Most of the time I don't think about my abortion when I was younger. I'm a grown woman now and that was years ago. A mistake I can never undo. But, there are times when I'll be watching TV and the subject will come up. And I'll feel a little bad.

I remember watching a preacher talk about abortion on TV not too long ago. I was visiting my parents. I don't remember exactly what the preacher said but in a way it was very uplifting. I asked my dad if when I got to heaven and my baby was there, will she (I think it was a girl) know who I am? Will I be able to hold her and hug her and tell her that I'm sorry? And that I loved her? Yeah, most of the time I feel bad. But, there are some times when I feel rotten. And I know when I look into my beautiful babies eyes that god has truly blessed me. But, I also know that no matter how many children I have, there will always be one missing. Now, this is why I am dead set against abortions. For one they murder innocent babies. For two the leave behind scars.
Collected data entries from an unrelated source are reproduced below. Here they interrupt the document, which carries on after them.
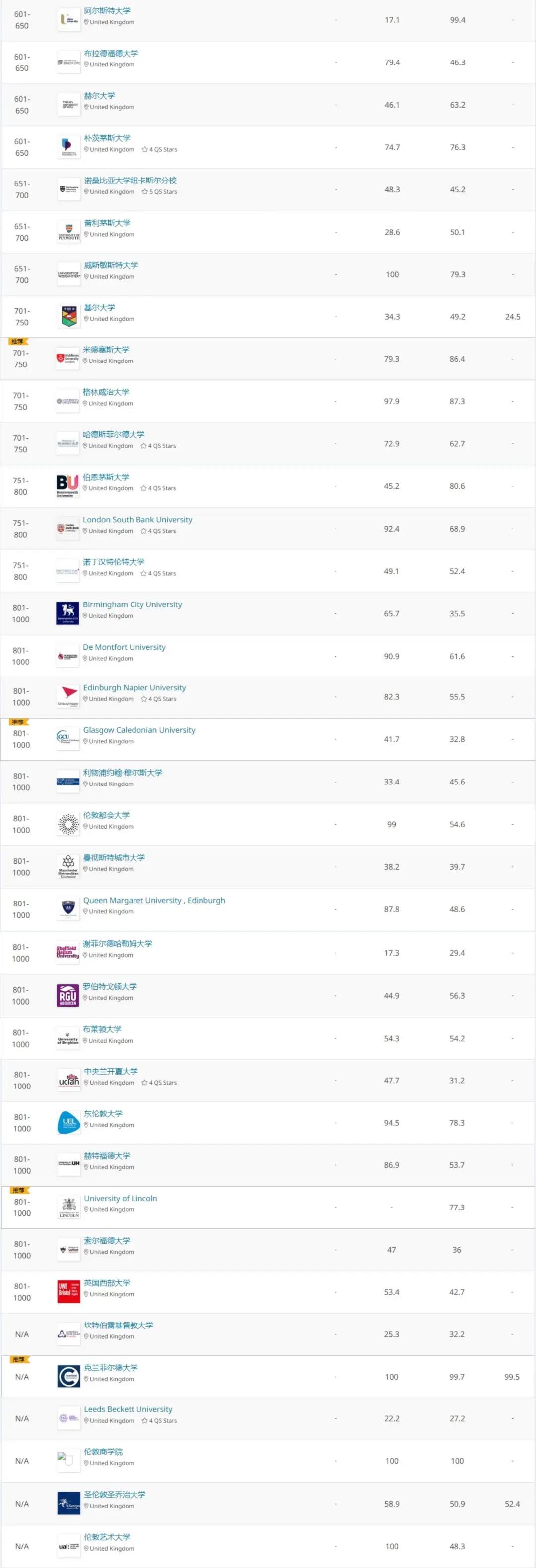Click the UEL blue circle logo
Screen dimensions: 536x1568
pyautogui.click(x=68, y=1122)
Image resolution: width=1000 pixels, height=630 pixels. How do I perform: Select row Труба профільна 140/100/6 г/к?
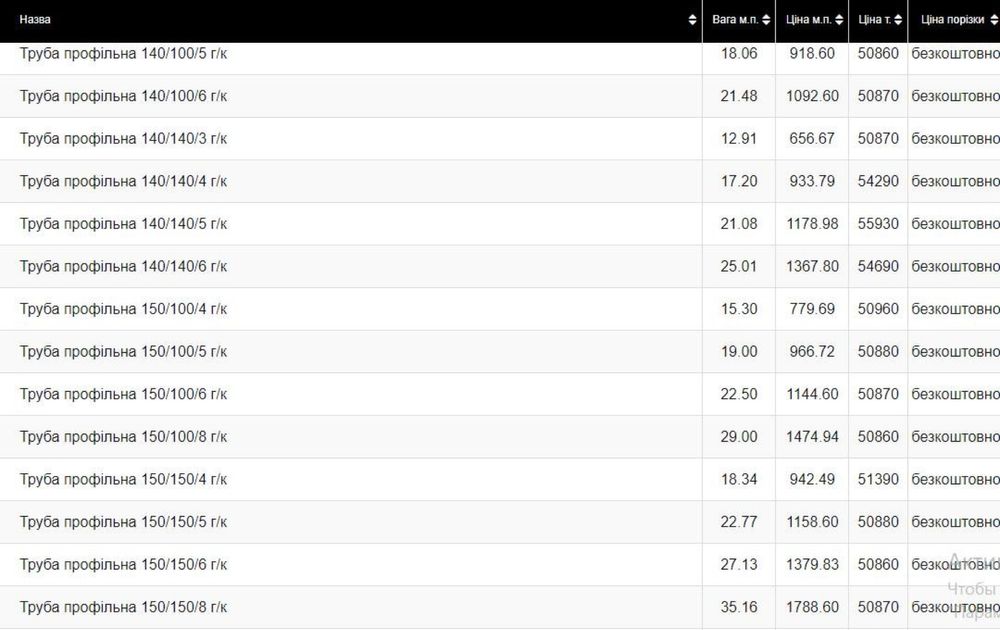pyautogui.click(x=123, y=96)
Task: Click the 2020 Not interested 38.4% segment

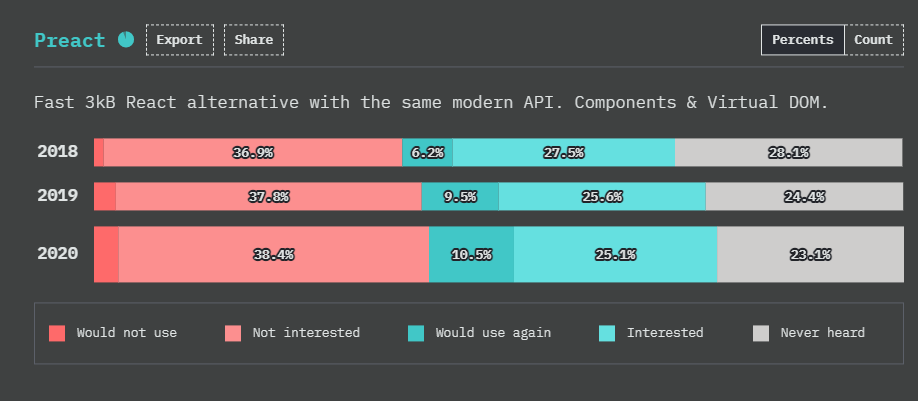Action: point(274,254)
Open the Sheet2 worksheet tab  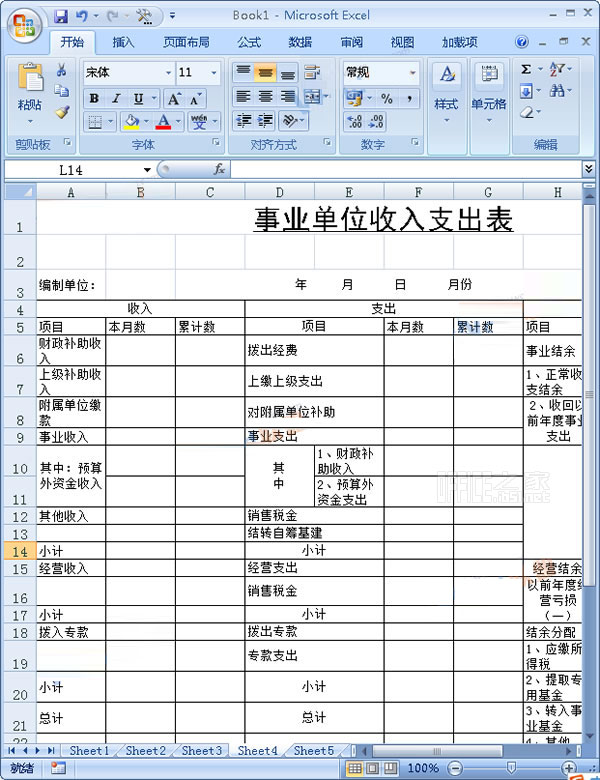145,750
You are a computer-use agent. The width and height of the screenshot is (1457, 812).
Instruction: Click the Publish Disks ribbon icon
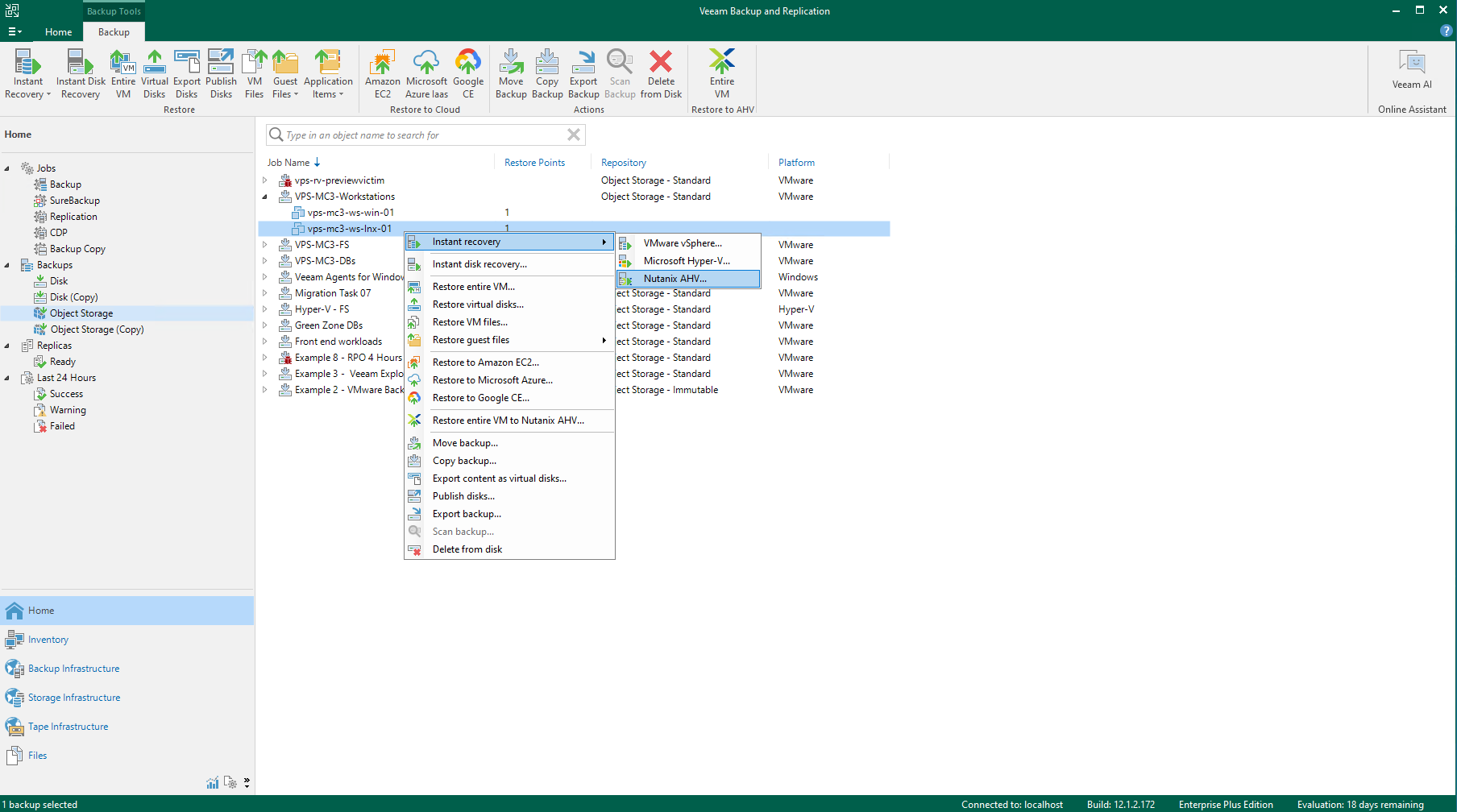[221, 73]
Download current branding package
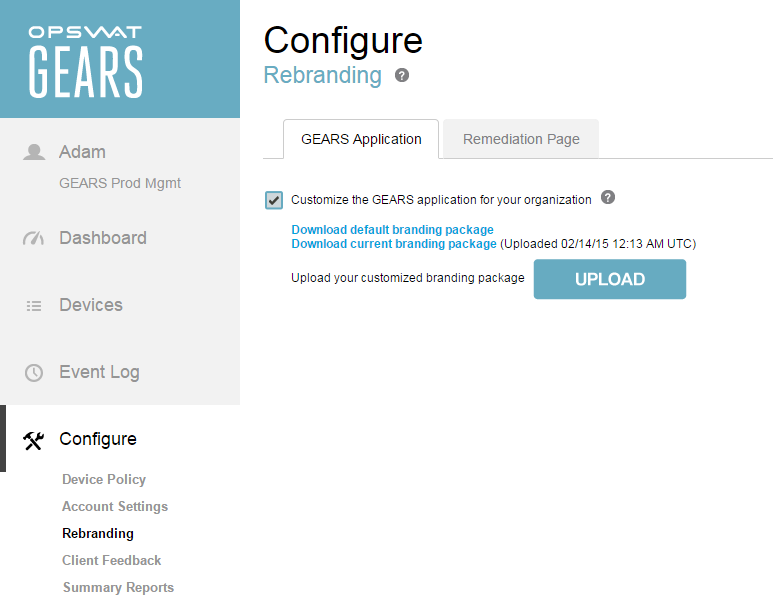Screen dimensions: 773x604 [394, 244]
Young girls should not be faced with the decision to have an abortion. They shouldn't be handed condoms and told that we know that they're going to do it and that we can't stop them, so they should at least be safe about it. Our girls need to be taught BY THEIR MOTHERS that sex is something that is shared between a husband and his wife. It is an act of love that should never be done out of wedlock.

And if by chance that a young girl does get pregnant she needs to have people hold out their arms and embrace her. Care for her. Help her take responsibilty for her actions. Either by having the baby and placing with a family or by keeping the baby and taking on the responsibilities of being that child's mother.

And for the record, just because a teen has a baby doesn't mean that it is the end of the world. She can still make something of herself. I did. I'm not saying that it was alright that I was a teen mother. What I'm saying is that I managed. Sure, I had to grow up quicker than my friends did. I didn't get to go to prom. And I didn't graduate. But, I did get a G.E.D. and I have an early childhood education degree. That's not much I know. But, I look at my son and I smile. He's wonderful. Beautiful. My life. What I live for. Just as wonderful and beautiful as the other baby that I will never know.

To any teen age girls out there that are considering abortion read this. It's the story they don't want you to hear. My story.